Monday, February 11, 2008

We ain't breaking China

A friend sent a link to this James Fallows piece in The Atlantic about China's $1,400,000,000,000 in U.S. Treasury bonds. Yes, that's the right number of zeros - $1.4 trillion dollars, a bit more than $4500 for every mother-loving one of us.

This was my response (lightly edited):

Yeah, there it is. No reason I can see for optimism about the U.S. dealing with this massive debt overhang - our political and media culture is too broken and too infantile, all the way down to the electorate.

The third rail of American politics is more general than just Social Security. It's telling voters that they have to pay for what they want, Want, WANT!!! Just try to tell us we have to take any bitter medicine.
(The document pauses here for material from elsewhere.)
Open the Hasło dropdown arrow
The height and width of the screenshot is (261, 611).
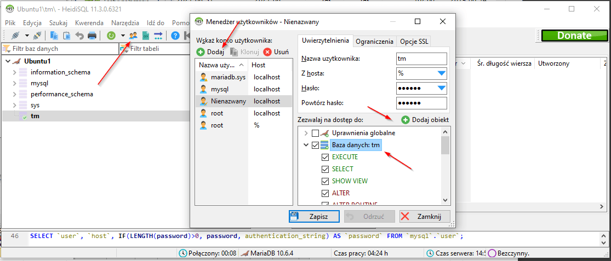coord(441,88)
Duhbya's constant requests that we "sacrifice" by taking borrowed money and going shopping is the perfect example of our childishness. A mess of pottage.

The Chinese will have to unwind their position. A wise steward of the American economy would be urging them to start now, since the longer it builds, the harder the fall will be. The only safe way I can see is for them to convert their liquid holdings into assets, but that becomes a political problem (and I have to concede that being economically overwhelmed by an authoritarian and mercantilist nation like the PRC is scary).
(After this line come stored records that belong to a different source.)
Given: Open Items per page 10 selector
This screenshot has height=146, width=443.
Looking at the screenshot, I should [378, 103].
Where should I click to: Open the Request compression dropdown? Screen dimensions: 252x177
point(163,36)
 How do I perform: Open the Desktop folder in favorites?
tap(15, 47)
We were a debtor nation before Duhbya's disastrous, Nero-fiddling regime, but American policy in the last 7 years made it much worse. Clinton's austerity budgets made a big difference and started us down the path back to solvency, back to where we wouldn't have to sell off the family silver to keep us in la dolce vita for another year.

If I were managing the Chinese dollar-denominated nest-egg, I'd be looking into the third world economies in Africa and Latin America where the dollar is a parallel (or even official) currency, and I'd be quietly buying up natural resources and viable business assets. I might even send American agents to do the deals. I'd be looking for equity bargains in the U.S. but at levels that don't provoke SEC reporting (<5%?), but I wouldn't buy anything blue chip. Anything selling for a premium now is a sure loser. But I'm not a very sophisticated investor. Thoughts?

I'm pretty sure we'll pay no thought to the morrow. The question is how a gimlet-eyed misanthrope like me can make money off this - or at least protect some of what I already have. Get there first, I guess.